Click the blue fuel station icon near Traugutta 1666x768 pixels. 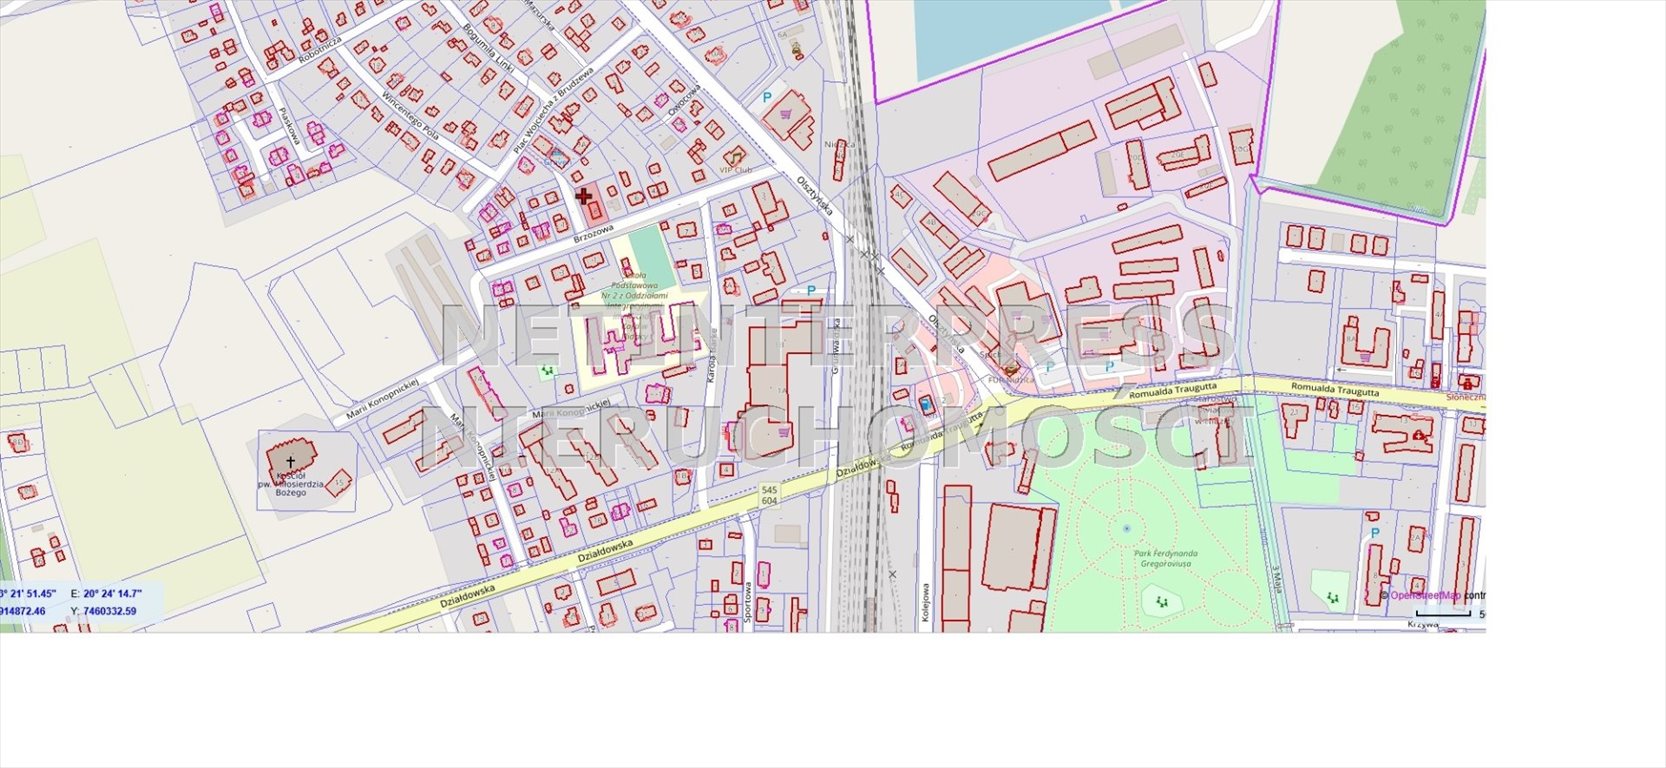coord(927,404)
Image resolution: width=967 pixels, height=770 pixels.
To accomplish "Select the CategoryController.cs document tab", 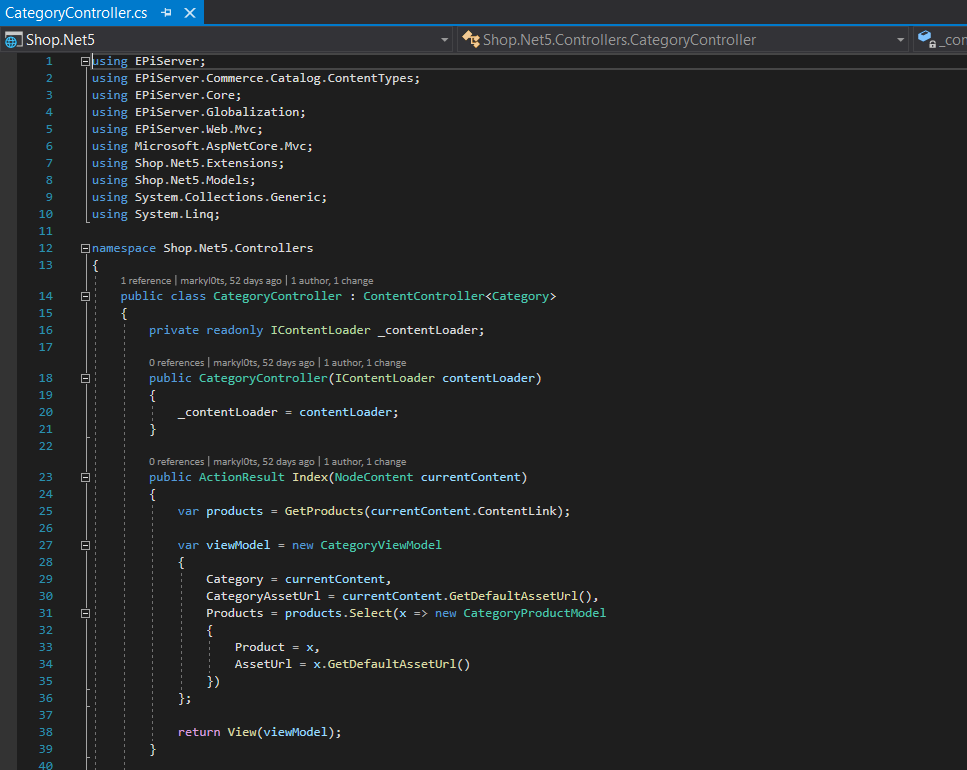I will click(76, 13).
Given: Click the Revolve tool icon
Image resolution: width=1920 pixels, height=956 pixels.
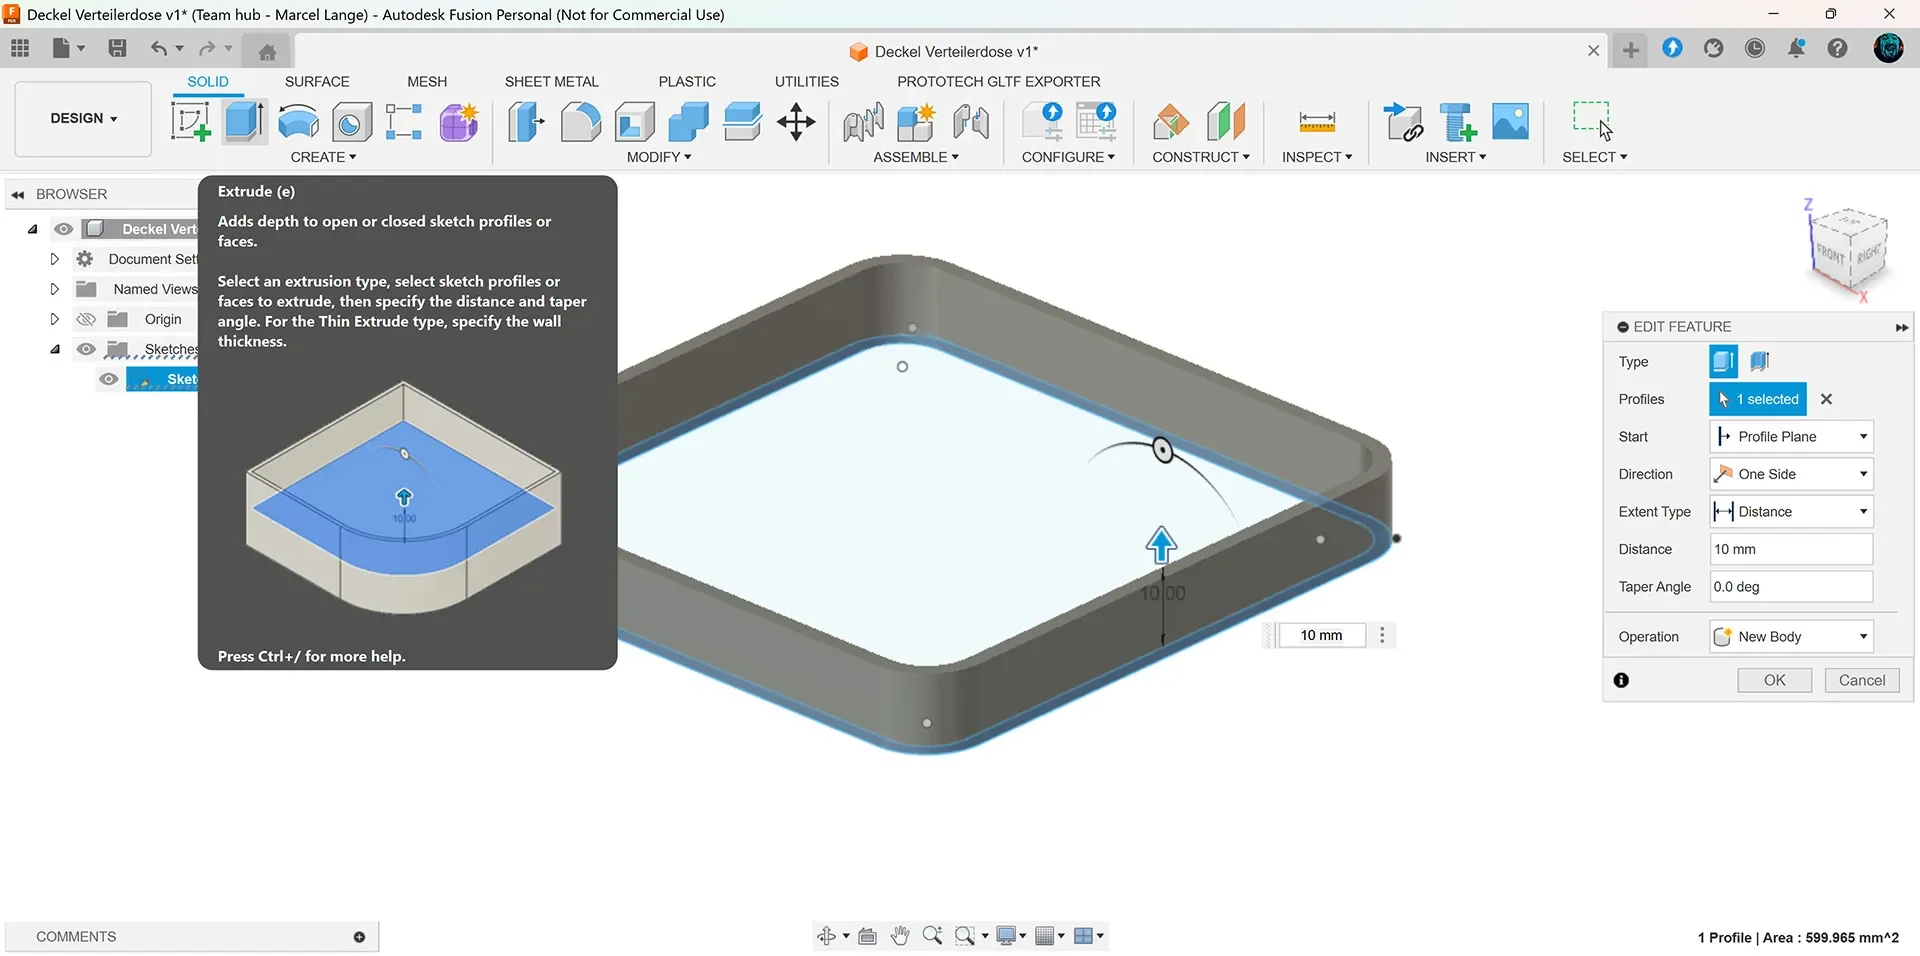Looking at the screenshot, I should pos(298,122).
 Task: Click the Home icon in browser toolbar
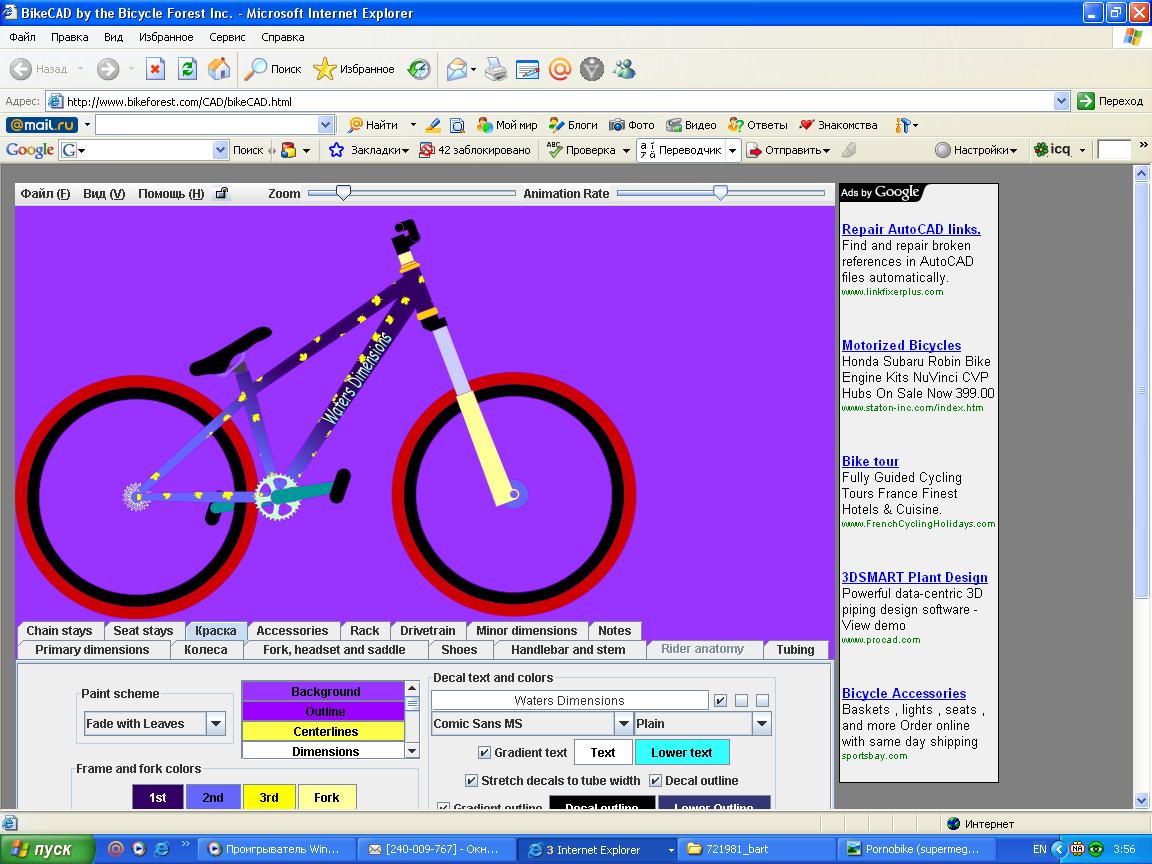click(219, 69)
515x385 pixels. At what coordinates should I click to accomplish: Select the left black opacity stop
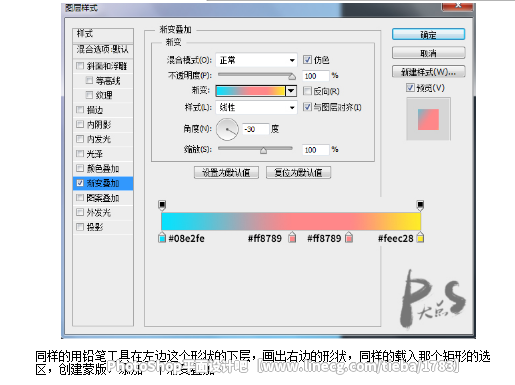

****

● Work to be completed: The range to transcribe runs from the line holding "Given: Click the Revolve tool icon" through the final line of the data above; copy it exactly and exclude the pictures.

● Response to this exercise:
Given: Click the Revolve tool icon
Image resolution: width=1920 pixels, height=956 pixels.
Looking at the screenshot, I should pos(298,122).
 Task: Click the Home icon in browser toolbar
click(219, 69)
515x385 pixels. At what coordinates should I click to accomplish: Select the left black opacity stop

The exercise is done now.